Tonight is quiet unlike the day. I am not prepared for this tumbling toddler bursting with energy. She is clearly on a mission to obtain as many 'owies' as possible before passing out snoring next to me. It's as if this is her agenda every day now and I'm left scrambling after her as this falls and that crashes and *boom*, we have an owie. My bones much like my brain are tired, aching.

Today was a day full of harsh words that cannot be taken back. For once in my life I refuse to allow someone else's words and opinions bear so much weight on my heart. I am who I am. I am myself in all of my awkward glory. If you depend on me it is nearly guaranteed that I will do nothing out of sheer fear of doing the wrong thing. I am not mean spirited or selfish, just timid and stage frightened. I am clumsy and shy and in the heat of the moment I fumble for words that never come out close to right. I cannot argue. I do not thrive off of anger but instead peace, calm and quiet. I would write it out in a letter to you, my rebuttle, but the point would be lost. Much like with our daily conversation, you would decide how I really feel, what I really mean to say, respond accordingly and anything else that disagrees with you is in one ear and out the other. Deep breath.

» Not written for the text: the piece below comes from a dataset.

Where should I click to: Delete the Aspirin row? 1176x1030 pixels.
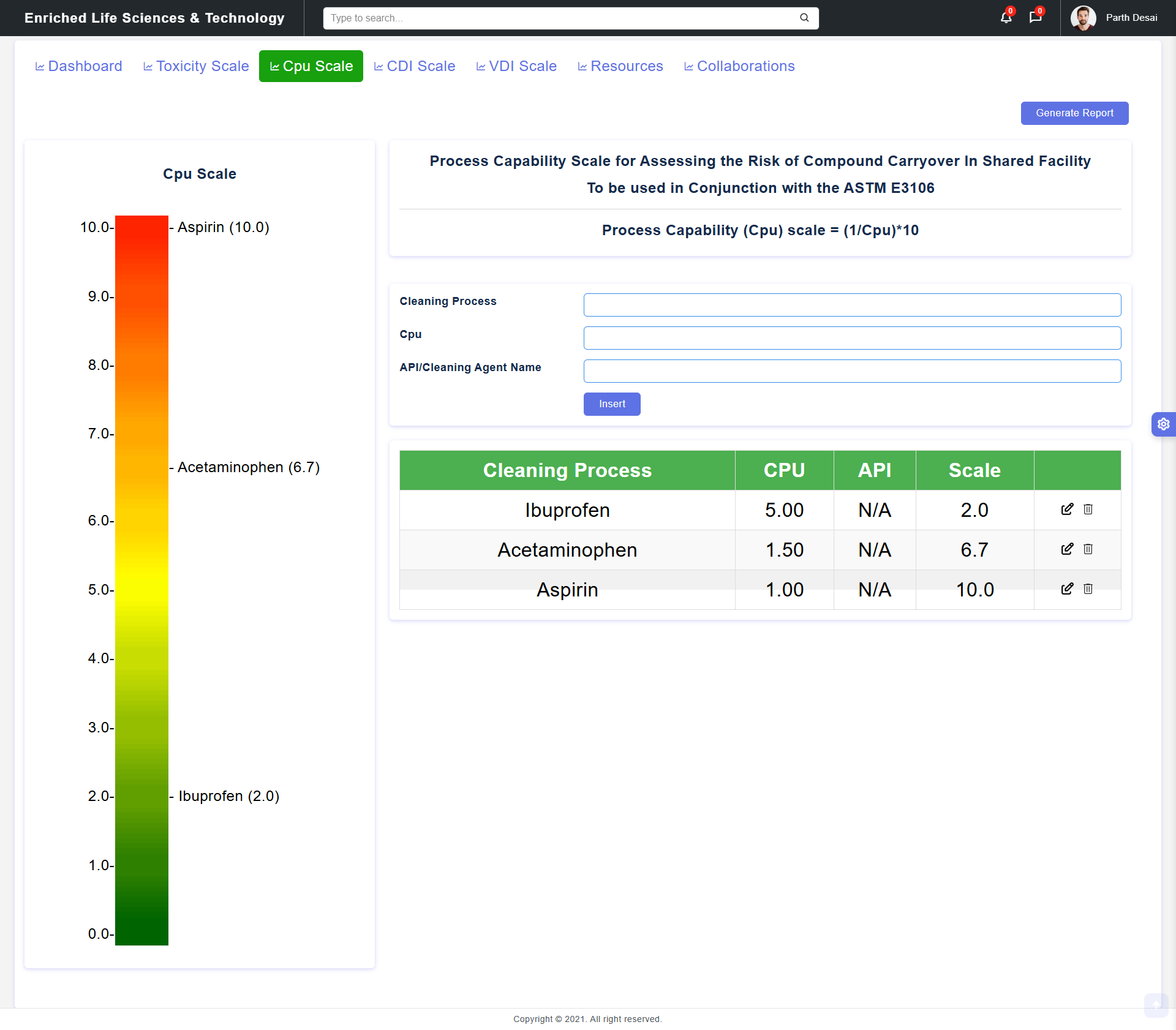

Little one is snoring now and I am calm and collected. And so we will go, onto a new place. I will think of it as an adventure. We will travel all over and when the time is right we will settle like dust bunnies and be at rest. Until then I am strong, I am resilient, not just for myself but for the smaller, sweeter version that is sleeping beside me. I worry about the toll our busy life may take on her but more often than not I am reassured by her in one way or another that she is most at peace when life around us is scattered. There are moments where I feel us start to settle into a steady pace and she always seems so discontent. It's seems as though she thrives most when we are in constant motion, always coming or going but never standing still.

When you are a mother, you are never really alone in your thoughts. A mother always has to think twice, once for herself and once for her child.